I have been approached by a wealth management firm who say they can help me prevent my home being sold to fund long-term care, by way of a trust. Should I consider this option to safeguard my daughter’s inheritance?
A growing industry has sprung up around the sale of schemes such as this – one firm in particular hit the headlines last week because they are being investigated for fraud.
Moving into a care home can be expensive and many people are forced to sell their home to pay for such care. Help with care costs is available from local authorities, but it is means-tested and your savings and property will be taken into account when determining whether you qualify.
So, it isn’t surprising that people are looking for ways to avoid selling their home to fund care. Putting your property into a trust can be a sensible option in certain circumstances, but isn’t without its risks. If you take this route your home is no longer in your legal possession so it isn’t part of your capital, and you may not then be required to use it to fund your care.
However, it is crucial to seek tailored legal advice to investigate whether this is the best option for you. Bear in mind that schemes like these are, in general, being promoted by sales staff, not by legally qualified people. A legal specialist will help you with the legal complexities and risks, taking into account your family circumstances, health, and finances. It is possible for a local authority to challenge your exemption from care fees under some conditions, so you must be careful.
It may be the case that a trust arrangement would suit you.
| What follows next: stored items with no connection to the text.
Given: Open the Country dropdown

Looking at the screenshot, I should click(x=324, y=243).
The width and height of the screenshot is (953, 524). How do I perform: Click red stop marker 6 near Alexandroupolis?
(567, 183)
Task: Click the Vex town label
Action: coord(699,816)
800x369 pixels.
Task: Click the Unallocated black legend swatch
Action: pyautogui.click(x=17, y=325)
These schemes allow you to gift ownership of your home during your lifetime into a trust, thus giving you the right to live in the property rent free for as long as you like. If you then need to move into care, your home can be sold and your trustees can decide what happens with the proceeds. You can draw up a document detailing your wishes, which your trustees can be guided by. However, there may be other options available to you which would be more advantageous in your circumstances.
JCP’s Lifetime Planning team is on hand for tailored legal support.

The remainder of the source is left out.